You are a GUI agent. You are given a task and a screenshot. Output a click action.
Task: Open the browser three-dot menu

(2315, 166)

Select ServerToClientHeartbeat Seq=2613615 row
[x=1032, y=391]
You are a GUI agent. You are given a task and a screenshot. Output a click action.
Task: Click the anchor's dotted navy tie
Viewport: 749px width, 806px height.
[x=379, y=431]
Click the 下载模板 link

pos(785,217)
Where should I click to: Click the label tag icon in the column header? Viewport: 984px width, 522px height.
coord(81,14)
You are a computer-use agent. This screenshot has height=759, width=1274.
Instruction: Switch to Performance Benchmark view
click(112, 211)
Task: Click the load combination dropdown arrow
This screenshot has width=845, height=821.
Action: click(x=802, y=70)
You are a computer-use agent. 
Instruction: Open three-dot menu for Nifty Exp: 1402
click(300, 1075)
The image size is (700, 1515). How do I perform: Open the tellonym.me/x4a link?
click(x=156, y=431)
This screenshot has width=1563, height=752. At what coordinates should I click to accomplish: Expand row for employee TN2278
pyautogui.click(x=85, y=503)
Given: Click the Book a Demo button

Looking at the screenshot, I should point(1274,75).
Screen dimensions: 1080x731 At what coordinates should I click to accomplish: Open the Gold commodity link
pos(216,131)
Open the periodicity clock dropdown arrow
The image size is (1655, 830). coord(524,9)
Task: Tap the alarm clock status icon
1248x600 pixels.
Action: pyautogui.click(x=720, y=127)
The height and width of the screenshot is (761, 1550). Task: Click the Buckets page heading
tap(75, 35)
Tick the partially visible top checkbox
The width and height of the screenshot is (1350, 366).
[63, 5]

Instruction:
Rewrite the listing as a JSON array of strings, one string per line with blank lines omitted, from the line holding "Given: Click the Book a Demo button" through the end of the listing, inclusive.

Exercise solution:
[
  "Given: Click the Book a Demo button",
  "Looking at the screenshot, I should point(1274,75).",
  "Screen dimensions: 1080x731 At what coordinates should I click to accomplish: Open the Gold commodity link",
  "pos(216,131)",
  "Open the periodicity clock dropdown arrow",
  "The image size is (1655, 830). coord(524,9)",
  "Task: Tap the alarm clock status icon",
  "1248x600 pixels.",
  "Action: pyautogui.click(x=720, y=127)",
  "The height and width of the screenshot is (761, 1550). Task: Click the Buckets page heading",
  "tap(75, 35)",
  "Tick the partially visible top checkbox",
  "The width and height of the screenshot is (1350, 366).",
  "[63, 5]"
]